Dans sa commune, le pharmacien ne fait pas l’unanimité. Marc Avinen, le maire du village, déclare sans ambages « Quelles que soient les convictions du pharmacien, il doit assurer la santé de tous les citoyens de la commune. N’oublions pas qu’il a le monopole du médicament et donc un service à rendre à ses concitoyens. Nous sommes dans un État de droit. »
Contemporain du pharmacien, Marc Avinen était déjà élu lors de l’affaire précédente. Il rappelle que le juge à l’époque « avait fait preuve d’habileté puisqu’il avait suspendu le permis de conduire du pharmacien ! » Une manière de rappeler que certains habitants de cette commune de 2 200 habitants peuvent se trouver embarrassés par les refus de vente du pharmacien. Aussi, le maire ne manque pas d’évoquer les inégalités d’accès aux soins qui sévissent dans sa commune par la faute du pharmacien. De là à évoquer le statut privilégié des pharmaciens et les dérives du monopole, il n’y a qu’un pas. Et une raison pour que le Conseil de l’Ordre régional (CROP) à l’origine de la suspension, prenne position. « Je ne suis effectivement pas d’accord pour que des considérations religieuses viennent interférer dans notre métier », déclare catégoriquement Pierre Béguerie, président du CROP d’Aquitaine. Il se dit gêné qu’un confrère oppose ses convictions religieuses pour refuser à une personne informée, une prescription émise par un gynécologue. Le pharmacien ne serait-il cependant qu’un simple exécutant ?

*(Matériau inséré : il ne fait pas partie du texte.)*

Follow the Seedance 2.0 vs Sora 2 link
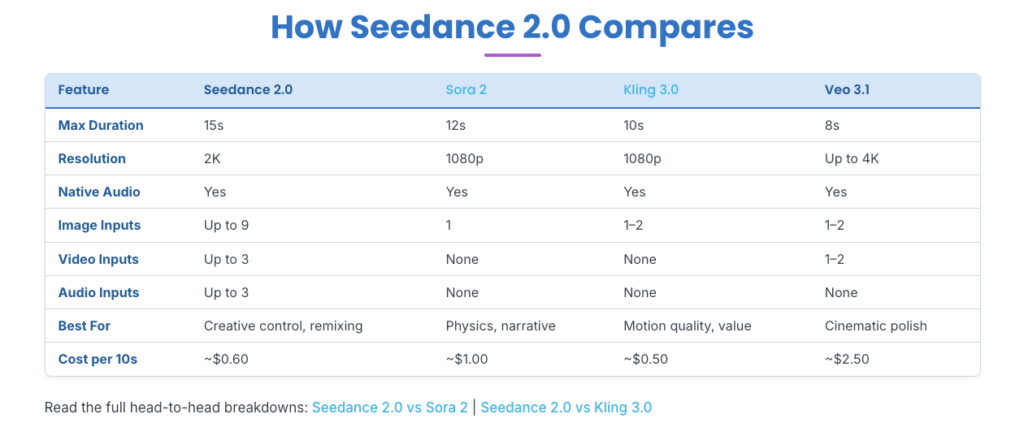pos(389,407)
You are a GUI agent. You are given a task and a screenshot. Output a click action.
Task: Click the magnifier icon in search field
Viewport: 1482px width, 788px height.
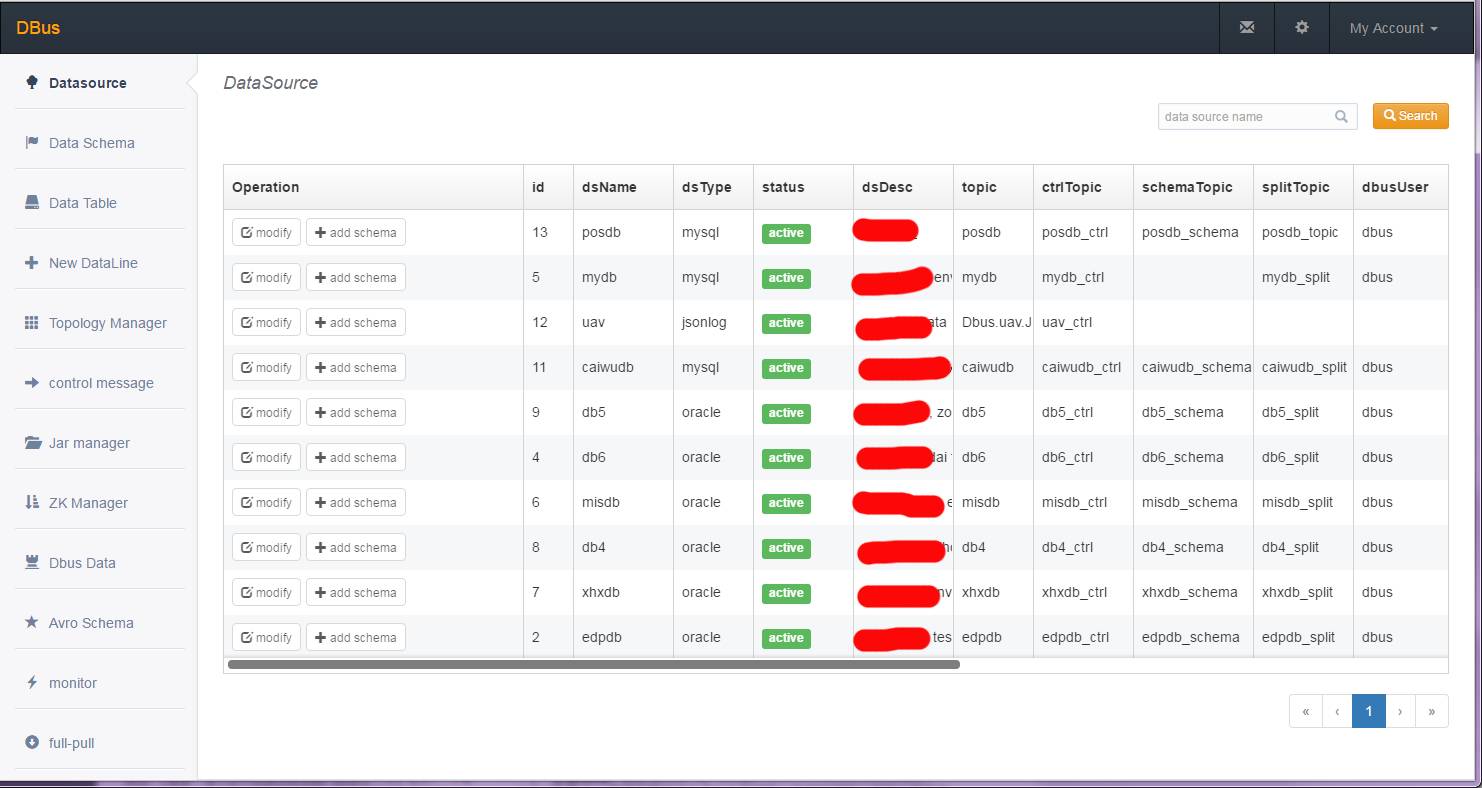[x=1341, y=117]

Libérer une conscience ligotée
Le président du CROP convient des difficultés résultant de l’absence d’une clause de conscience pour la profession. Les pharmaciens sont en effet les seuls professionnels de santé qui en sont dépourvus. Ce vide est vivement ressenti. À tel point qu’au cours de la consultation sur une refonte du code de déontologie, 85 % des pharmaciens se sont prononcés en faveur de la création d’une telle clause.

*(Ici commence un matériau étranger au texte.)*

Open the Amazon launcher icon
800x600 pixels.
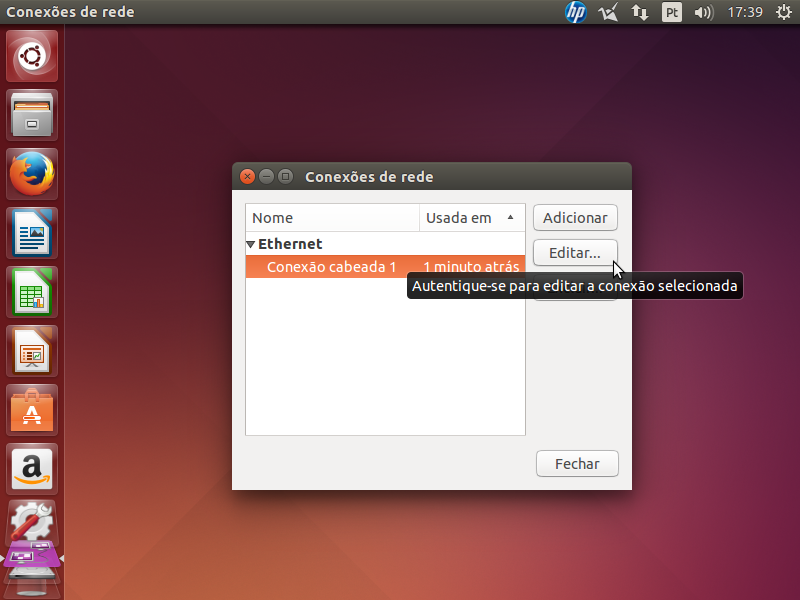click(32, 469)
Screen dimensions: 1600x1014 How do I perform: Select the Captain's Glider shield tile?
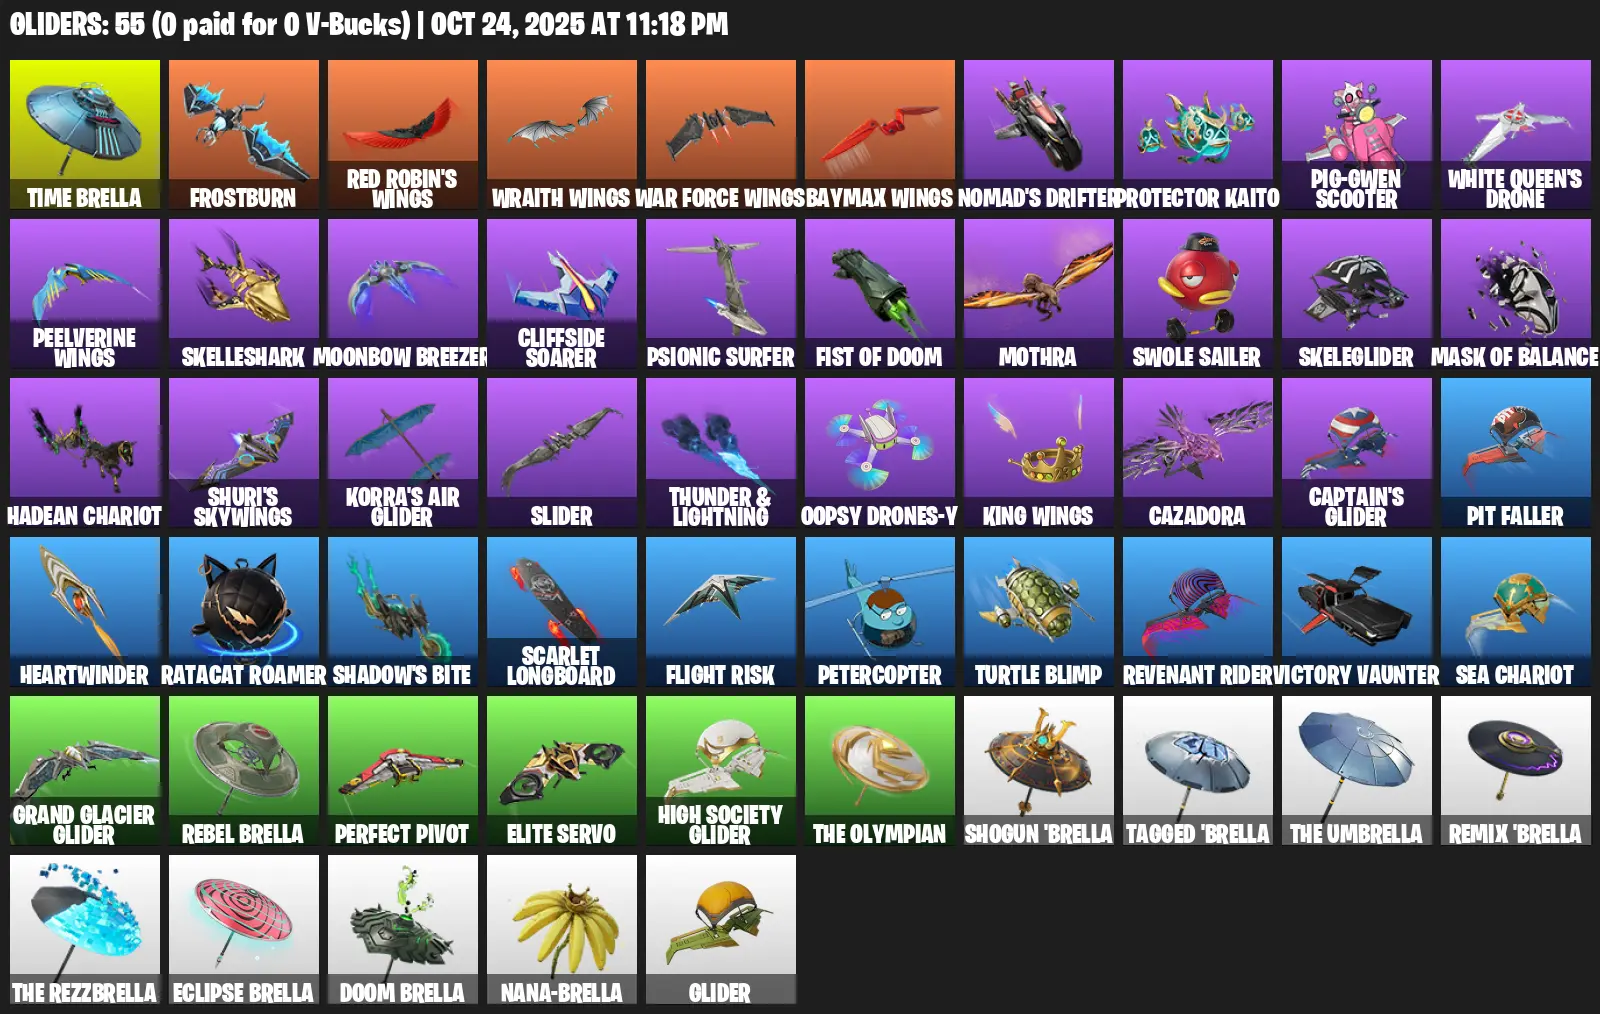[1357, 452]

Cette grande majorité reflète un souhait de longue date des pharmaciens catholiques. « Quelles que soient nos options, on peut avoir des problèmes évidents de conscience. On ne peut demander à l’ensemble d’une profession d’avoir une conscience ligotée », martèle Jean-Philippe Delsart, président de l’Association française des pharmaciens catholiques (AFPC). Il souhaiterait même ouvrir le débat à ces « produits qui posent un problème au pharmacien » en raison de leur toxicité avérée ou de leurs effets secondaires et indésirables. Il invite l’État à trouver un équilibre entre le service de la communauté et la liberté des personnes, en l’occurrence des pharmaciens.
Solution létale
Comment éviter cependant que les états d’âme des pharmaciens ne servent de prétexte aux refus de vente ? Si une clause de conscience venait à voir le jour dans la profession, elle serait, de l’avis des instances ordinales, nécessairement très encadrée. Pierre Béguerie refuse ainsi que la clause de conscience implique que « chacun puisse pour des raisons religieuses ou sectaires, imposer son diktat au patient » Alain Delgutte, président de la section A, a la ferme intention de proposer au législateur un code de déontologie où la clause de conscience se conformerait à des règles strictes, à l’instar de celle des médecins qui doivent, dans tous les cas, s’assurer que le patient en détresse trouve un conseil auprès d’un autre confrère.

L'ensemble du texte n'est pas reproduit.